When Dwayne "The Rock" Johnson took the role as the Scorpion King in Stephen Sommers' The Mummy Returns (2001), it's hard to say whether viewers thought a series would continue this far. The first film wasn't cinematic gold, but it had charm for varying instances. The sequel prequel that came after it though was a step down from it. Not only was it boring but the story line didn't feel believable. Plus new characters were introduced that would not return in the films chronology. There was no point in it. As for continuing it, if the film makes money, of course make more entries. As much as a mess the last film was, the producers were smart enough to release it in the home video market. If this was released theatrically, these films would be doing a lot worse financially. For this third film in the series the quality to this has slightly improved but still has its problems. Thankfully of all things, this installment is not another prequel. Otherwise this time line would be all screwed up.
Although it has 3 in its title, this is a sequel to the first Scorpion King (2002). After the decimation of his people and his wife from a mysterious plague, the Scorpion King (Victor Webster) goes back to his roots as a mercenary. On his travels, he is hired by King Horus (Ron Perlman) to infiltrate and stop his jealous brother Talus (Billy Zane) from invading his territory. Talus' wants to conquer Horus' land with the book of the dead. He can only do this by taking over Ramusan's (Temuera Morrison) land, while holding his daughter Silda (Krystal Vee) hostage. Teaming up with the Scorpion King is Olaf (Bostin Christopher) who was also sent by Horus for no other reason than he fights well. Written by Shane Kuhn and Brendan Cowles, the script is still fairly senseless but does manage to build on past stories than deconstruct them. For one thing, the continuity is explained as to what happened to the Scorpion King's wife and the people that followed him. It's not very specific but it is mentioned so that's a plus.

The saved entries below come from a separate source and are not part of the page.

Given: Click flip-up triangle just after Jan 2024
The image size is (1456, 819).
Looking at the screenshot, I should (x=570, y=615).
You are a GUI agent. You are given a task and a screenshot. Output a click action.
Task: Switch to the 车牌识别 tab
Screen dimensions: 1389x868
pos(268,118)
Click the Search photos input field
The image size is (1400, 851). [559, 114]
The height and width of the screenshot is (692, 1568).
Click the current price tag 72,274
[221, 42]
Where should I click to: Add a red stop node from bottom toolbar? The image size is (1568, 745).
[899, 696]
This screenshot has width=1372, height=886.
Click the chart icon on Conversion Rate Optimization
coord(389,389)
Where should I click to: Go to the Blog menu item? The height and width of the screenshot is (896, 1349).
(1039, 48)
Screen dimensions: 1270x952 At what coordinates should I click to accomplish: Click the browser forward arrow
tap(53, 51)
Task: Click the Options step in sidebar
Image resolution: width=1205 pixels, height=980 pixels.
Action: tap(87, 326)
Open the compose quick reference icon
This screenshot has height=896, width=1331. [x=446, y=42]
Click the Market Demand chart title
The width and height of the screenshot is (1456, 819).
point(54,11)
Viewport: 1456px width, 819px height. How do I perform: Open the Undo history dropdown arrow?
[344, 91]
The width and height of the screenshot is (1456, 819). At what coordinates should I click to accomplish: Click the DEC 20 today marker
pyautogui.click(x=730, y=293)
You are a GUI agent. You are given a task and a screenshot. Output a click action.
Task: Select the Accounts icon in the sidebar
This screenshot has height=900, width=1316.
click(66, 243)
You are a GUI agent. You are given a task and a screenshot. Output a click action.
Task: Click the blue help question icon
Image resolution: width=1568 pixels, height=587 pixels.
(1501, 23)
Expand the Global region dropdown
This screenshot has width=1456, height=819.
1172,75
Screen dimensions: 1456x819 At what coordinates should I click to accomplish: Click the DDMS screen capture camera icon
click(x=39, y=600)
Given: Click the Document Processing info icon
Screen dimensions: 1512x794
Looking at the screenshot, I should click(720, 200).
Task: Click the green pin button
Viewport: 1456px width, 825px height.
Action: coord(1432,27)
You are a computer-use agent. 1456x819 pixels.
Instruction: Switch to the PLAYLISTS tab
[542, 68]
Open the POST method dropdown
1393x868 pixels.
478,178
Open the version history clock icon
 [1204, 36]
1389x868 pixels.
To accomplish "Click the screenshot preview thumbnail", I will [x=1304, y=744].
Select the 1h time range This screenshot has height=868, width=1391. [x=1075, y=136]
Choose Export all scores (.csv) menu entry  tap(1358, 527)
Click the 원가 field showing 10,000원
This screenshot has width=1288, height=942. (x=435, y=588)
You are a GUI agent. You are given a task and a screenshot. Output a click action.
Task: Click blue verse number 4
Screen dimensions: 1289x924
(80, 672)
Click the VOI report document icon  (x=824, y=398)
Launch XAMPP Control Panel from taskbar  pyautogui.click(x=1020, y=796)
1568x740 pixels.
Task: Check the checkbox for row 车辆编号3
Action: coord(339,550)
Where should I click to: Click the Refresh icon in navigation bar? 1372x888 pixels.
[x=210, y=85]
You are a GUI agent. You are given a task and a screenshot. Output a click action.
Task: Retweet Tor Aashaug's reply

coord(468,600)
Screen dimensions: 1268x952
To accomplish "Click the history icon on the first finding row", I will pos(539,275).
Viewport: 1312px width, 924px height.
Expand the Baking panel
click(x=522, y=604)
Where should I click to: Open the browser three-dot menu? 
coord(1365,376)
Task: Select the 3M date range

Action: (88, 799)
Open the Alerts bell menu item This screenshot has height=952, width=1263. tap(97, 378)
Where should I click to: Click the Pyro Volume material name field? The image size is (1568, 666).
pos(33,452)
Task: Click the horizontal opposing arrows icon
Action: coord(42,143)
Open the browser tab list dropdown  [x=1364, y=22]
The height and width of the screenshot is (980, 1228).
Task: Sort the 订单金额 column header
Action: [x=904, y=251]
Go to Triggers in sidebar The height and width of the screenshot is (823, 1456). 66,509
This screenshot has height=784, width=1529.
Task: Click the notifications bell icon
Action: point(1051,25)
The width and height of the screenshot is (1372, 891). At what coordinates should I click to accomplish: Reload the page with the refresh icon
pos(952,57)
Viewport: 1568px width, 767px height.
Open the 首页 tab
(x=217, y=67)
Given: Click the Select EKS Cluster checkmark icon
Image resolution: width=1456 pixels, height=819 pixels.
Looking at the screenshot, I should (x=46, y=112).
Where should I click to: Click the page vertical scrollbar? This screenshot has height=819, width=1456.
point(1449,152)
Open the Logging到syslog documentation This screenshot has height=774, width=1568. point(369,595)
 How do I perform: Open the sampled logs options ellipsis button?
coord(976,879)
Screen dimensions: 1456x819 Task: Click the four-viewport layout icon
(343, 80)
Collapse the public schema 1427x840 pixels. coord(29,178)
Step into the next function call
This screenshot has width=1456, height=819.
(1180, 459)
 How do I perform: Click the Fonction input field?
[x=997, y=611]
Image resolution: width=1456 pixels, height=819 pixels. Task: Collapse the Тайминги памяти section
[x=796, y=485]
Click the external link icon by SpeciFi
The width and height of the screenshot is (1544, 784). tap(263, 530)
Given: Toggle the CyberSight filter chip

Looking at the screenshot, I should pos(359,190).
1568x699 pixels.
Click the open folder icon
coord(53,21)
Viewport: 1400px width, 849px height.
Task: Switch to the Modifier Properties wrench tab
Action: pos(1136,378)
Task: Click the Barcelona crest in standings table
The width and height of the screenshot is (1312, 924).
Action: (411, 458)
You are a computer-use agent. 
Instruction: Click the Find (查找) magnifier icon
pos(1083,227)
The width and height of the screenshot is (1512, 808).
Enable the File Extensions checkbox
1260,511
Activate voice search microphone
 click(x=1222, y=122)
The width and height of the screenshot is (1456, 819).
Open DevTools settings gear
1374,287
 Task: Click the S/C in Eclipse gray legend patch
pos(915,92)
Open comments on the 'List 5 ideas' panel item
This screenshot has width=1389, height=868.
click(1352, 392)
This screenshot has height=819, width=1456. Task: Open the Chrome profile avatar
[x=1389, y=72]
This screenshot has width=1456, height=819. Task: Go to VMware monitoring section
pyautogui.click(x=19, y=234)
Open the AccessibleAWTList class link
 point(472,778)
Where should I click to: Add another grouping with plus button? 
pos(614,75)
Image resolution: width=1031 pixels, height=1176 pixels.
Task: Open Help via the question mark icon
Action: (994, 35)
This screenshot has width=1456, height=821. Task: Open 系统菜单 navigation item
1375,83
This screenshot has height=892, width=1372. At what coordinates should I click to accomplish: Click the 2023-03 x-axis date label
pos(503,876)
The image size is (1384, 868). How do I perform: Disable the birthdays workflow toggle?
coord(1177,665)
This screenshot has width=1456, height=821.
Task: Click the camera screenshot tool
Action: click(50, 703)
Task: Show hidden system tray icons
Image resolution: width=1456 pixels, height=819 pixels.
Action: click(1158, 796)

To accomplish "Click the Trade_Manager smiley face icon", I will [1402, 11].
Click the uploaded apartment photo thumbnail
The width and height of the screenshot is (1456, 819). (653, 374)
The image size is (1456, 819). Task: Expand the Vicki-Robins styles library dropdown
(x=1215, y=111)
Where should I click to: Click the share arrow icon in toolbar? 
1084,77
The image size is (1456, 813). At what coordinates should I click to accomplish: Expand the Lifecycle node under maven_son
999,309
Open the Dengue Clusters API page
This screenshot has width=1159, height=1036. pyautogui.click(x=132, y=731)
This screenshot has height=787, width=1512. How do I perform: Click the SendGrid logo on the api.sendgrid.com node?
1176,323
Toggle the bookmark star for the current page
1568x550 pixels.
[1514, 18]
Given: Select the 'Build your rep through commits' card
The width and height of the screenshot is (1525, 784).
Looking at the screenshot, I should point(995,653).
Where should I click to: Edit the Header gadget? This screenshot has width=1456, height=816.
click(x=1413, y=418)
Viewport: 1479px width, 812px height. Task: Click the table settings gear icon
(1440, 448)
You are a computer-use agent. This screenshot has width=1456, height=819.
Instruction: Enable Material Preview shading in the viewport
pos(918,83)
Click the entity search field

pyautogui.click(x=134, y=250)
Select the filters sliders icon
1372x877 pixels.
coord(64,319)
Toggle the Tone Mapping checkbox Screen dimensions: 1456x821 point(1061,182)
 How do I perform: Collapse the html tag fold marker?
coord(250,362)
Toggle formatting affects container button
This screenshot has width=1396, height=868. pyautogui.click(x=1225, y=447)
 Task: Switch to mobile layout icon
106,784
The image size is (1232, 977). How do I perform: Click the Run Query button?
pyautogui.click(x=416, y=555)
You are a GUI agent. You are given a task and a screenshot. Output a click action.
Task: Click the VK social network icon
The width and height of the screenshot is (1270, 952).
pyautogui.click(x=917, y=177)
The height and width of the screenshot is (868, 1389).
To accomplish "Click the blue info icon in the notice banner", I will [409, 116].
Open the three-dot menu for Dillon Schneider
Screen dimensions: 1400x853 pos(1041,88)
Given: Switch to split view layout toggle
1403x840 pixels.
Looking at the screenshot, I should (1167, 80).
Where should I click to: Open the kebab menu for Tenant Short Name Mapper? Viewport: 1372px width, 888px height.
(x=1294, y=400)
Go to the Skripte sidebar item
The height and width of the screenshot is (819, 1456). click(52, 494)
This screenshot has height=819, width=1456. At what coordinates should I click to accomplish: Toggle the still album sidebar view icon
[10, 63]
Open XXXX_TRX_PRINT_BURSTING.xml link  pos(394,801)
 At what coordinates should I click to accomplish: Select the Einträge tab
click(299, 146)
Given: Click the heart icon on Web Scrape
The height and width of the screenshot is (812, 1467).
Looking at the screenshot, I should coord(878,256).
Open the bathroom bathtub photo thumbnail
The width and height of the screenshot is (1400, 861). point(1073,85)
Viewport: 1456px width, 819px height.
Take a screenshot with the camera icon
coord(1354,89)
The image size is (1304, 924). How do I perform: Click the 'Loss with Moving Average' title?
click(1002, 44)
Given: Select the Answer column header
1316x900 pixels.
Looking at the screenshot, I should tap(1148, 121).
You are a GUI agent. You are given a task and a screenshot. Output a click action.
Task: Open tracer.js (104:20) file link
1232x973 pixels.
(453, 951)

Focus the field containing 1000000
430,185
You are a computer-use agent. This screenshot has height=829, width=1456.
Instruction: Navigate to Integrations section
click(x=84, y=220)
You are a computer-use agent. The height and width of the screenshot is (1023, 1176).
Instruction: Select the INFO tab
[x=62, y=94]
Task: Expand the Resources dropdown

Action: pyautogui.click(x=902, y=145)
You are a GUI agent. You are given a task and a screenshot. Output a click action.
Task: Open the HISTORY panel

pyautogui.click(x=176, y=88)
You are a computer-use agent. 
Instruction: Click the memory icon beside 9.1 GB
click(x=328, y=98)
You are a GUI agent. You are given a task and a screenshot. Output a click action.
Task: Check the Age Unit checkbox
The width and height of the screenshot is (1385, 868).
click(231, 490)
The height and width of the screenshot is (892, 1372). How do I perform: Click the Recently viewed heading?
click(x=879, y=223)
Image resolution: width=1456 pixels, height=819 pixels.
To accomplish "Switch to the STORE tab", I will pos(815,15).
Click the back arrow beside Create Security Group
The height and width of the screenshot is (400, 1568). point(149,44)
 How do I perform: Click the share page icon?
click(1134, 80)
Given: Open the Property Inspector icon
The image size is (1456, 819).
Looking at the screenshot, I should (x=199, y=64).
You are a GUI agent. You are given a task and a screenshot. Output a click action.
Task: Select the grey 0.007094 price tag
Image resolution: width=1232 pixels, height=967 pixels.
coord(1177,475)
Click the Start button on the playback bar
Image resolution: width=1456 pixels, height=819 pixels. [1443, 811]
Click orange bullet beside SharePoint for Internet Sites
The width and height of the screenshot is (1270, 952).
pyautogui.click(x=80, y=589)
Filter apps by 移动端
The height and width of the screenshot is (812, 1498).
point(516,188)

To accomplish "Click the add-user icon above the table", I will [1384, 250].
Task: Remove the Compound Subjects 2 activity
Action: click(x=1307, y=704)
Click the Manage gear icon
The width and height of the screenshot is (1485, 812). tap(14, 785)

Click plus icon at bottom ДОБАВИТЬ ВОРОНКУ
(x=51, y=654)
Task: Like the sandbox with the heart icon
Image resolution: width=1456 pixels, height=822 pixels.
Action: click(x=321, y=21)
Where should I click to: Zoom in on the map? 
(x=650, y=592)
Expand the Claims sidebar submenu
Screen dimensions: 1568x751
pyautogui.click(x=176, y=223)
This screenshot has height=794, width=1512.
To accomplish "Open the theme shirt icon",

Roel Reiné was the director for this feature and how its handled is also a tad better. Instead of slowly moving from one task to the next, different situations ensue. Both Cowles and Kuhn have worked before with Reiné on other projects together so perhaps this is why the story has better flow. Roel Reiné has directed many other sequels like Death Race 2 (2010), The Man With the Iron Fists 2 (2015) and Hard Target 2 (2016). However even with forgivable continuity, the screenplay goes on to fail in other spots. One of the biggest flaws are various physical impossibilities. Some of it really just doesn't make any sense. A character's ear is ripped off by someone's hand. How is somebody that strong? Another character gets severely injured but has no problems later on. Nobody can heal that fast. Another problem is the acting of characters. Bostin Christopher as Olaf had some moments of comedic value but all he does it make the film feel like a bad buddy film. His dialog is also too contemporary for ancient times.
As for acting, Billy Zane chews the scenery every time he's on screen. As a villain, he comes off more as a parody to an antagonist than an actual threat. Sometimes this is funny but overall it feels out of place. Ron Perlman and Temuera Morrison are both underplayed and are not that interesting. Thankfully Victor Webster as the new Scorpion King tries to make his role his own. Not every line he says comes off forced but occasionally it doesn't sound right. For one thing, he at least looks similar to Dwayne Johnson. Krystal Vee as the daughter Ramusan is okay in her performance. She too has more personality than most and has sufficient chemistry with Webster. As for her development, its overused plot threads but at least its identifiable. There's also appearances from Dave Bautista, Kevin 'Kimbo Slice' Ferguson and Selina Lo as spirits to the book of the dead. They however have very little development. The original story writer was Randall McCormick who did the last film.
The action sequences to the film were well staged although they had one drawback. That being that in almost every scene that involved action, had multiple slow motion shots. This happened frequently and it felt like in some ways, the film was just buying time. It looks good, but too much of it loses the spectacle. Working as cinematographer was also Roel Reiné. For a while the setting was in the desert but it quickly shifts to jungle brush. This is okay but it's a bit disorienting. Nevertheless the picture looks good in its display. Very little of it seems fake except for a few shots. Roel Reiné has done almost as much cinematography as he's done his own projects. The music was composed by Trevor Morris. Another Roel Reiné collaborator, Morris has done more TV scores than theatrical films however the sound is decent considering it being a DVD release. However it is odd that no official score was released when every other Scorpion film in this series has one. Really weird.
While it may be somewhat better than the film before it, it's not by a large amount. Victor Webster as the new Scorpion King is a suitable replacement. However much of the other actors involved seem less invested. The script tries to build on the first film but retreads familiar territory.